Tasks to perform |
A) In the Seoul Robotics article, what existing vehicle features does the platform manage to move a car from place to place?
B) Write the next part of the article on Seoul Robotics, picking up after its final sentence.

NVIDIA highlighted today one of its NVIDIA Metropolis members, Seoul Robotics. The company is using NVIDIA's technology to retroactively add self-driving features to non-autonomous vehicles without the need for additional sensors onboard.
The Seoul, South Korea-based company’s platform, dubbed LV5 CTRL TWR, collects 3D data from the environment using cameras and lidar. Computer vision and deep learning-based AI analyze the data, determining the most efficient and safest paths for vehicles within the covered area.
The system takes advantage of a vehicle’s V2X communication system, which comes standard in many modern cars and is used to improve road safety, traffic efficiency, and energy savings.
With that system, the platform can manage a car’s existing features, such as adaptive cruise control, lane keeping, and brake-assist functions, to safely get it from place to place.
Platform built on Jetson AGX Orin
LV5 CTRL TWR is built using NVIDIA CUDA libraries for creating GPU-accelerated applications, as well as the Jetson AGX Orin module for high-performance AI at the edge. The system uses NVIDIA GPUs in the cloud for global fleet path planning.

Raw data |
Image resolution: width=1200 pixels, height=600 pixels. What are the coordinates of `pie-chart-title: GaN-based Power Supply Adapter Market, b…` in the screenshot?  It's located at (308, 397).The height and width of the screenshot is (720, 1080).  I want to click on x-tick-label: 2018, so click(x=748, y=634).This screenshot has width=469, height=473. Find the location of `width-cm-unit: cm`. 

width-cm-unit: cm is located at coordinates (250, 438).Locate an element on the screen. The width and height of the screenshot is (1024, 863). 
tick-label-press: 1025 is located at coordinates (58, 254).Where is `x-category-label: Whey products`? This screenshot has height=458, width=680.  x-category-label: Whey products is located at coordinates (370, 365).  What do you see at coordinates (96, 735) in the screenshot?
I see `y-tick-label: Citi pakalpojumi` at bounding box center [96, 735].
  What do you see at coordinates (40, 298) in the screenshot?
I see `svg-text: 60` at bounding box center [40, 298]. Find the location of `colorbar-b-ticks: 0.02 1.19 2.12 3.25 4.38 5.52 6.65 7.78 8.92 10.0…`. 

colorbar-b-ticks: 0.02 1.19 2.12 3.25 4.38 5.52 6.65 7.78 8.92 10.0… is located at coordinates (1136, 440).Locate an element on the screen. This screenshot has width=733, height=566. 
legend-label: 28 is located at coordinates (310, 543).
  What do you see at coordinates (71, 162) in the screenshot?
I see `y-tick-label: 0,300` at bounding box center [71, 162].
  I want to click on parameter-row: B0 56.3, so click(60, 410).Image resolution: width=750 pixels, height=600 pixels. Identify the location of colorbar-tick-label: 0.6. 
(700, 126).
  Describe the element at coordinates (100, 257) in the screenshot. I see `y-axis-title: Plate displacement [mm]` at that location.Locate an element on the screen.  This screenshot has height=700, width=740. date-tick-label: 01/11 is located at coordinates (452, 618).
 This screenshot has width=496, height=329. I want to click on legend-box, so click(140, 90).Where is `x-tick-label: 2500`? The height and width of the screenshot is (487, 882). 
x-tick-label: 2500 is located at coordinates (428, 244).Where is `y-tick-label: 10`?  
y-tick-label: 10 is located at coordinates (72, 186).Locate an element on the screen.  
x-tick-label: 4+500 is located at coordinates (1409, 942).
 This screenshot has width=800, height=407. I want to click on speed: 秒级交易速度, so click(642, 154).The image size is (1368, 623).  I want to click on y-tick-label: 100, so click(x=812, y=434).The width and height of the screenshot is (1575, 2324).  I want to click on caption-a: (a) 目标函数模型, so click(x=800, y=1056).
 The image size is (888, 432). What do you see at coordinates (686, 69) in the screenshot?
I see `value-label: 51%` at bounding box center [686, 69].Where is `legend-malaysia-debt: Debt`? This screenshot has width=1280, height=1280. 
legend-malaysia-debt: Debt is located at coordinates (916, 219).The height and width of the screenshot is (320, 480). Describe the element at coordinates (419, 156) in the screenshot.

Answers to the tasks |
A) Adaptive cruise control, lane keeping, and brake-assist functions.

B)
These systems pass information from a vehicle to infrastructure, other vehicles, any surrounding entities.
The company said its primary focus is on improving first- and last-mile logistics such as parking. Its Level 5 Control Tower is a mesh network of sensors and computers placed on infrastructure around a facility, like buildings or light poles — rather than on individual cars — to capture an unobstructed view of the environment.
As a member of NVIDIA Metropolis partner program, the company received early access to software development kits and the NVIDIA Jetson AGX Orin for edge AI. Seoul Robotics is also part of NVIDIA Inception, a free global program that nurtures cutting-edge startups.
Autonomy through infrastructure
Seoul Robotics said it is trying to pioneer a new path to Level 5 autonomy, or full driving automation, with what’s known as “autonomy through infrastructure.”
“Instead of outfitting the vehicles themselves with sensors, we’re outfitting the surrounding infrastructure with sensors,” said Jerone Floor, vice president of product and solutions at Seoul Robotics.
Using V2X capabilities, LV5 CTRL TWR sends commands from infrastructure to cars, making vehicles turn right or left, move from Point A to B, brake, and more. It achieves an accuracy in positioning a car of plus or minus 4 cm (1.5 in.), the company said.
“No matter how smart a vehicle is, if another car is coming from around a corner, for example, it won’t be able to see it,” Floor said. “LV5 CTRL TWR provides vehicles with the last bits of information gathered from having a holistic view of the environment, so they’re never ‘blind.’”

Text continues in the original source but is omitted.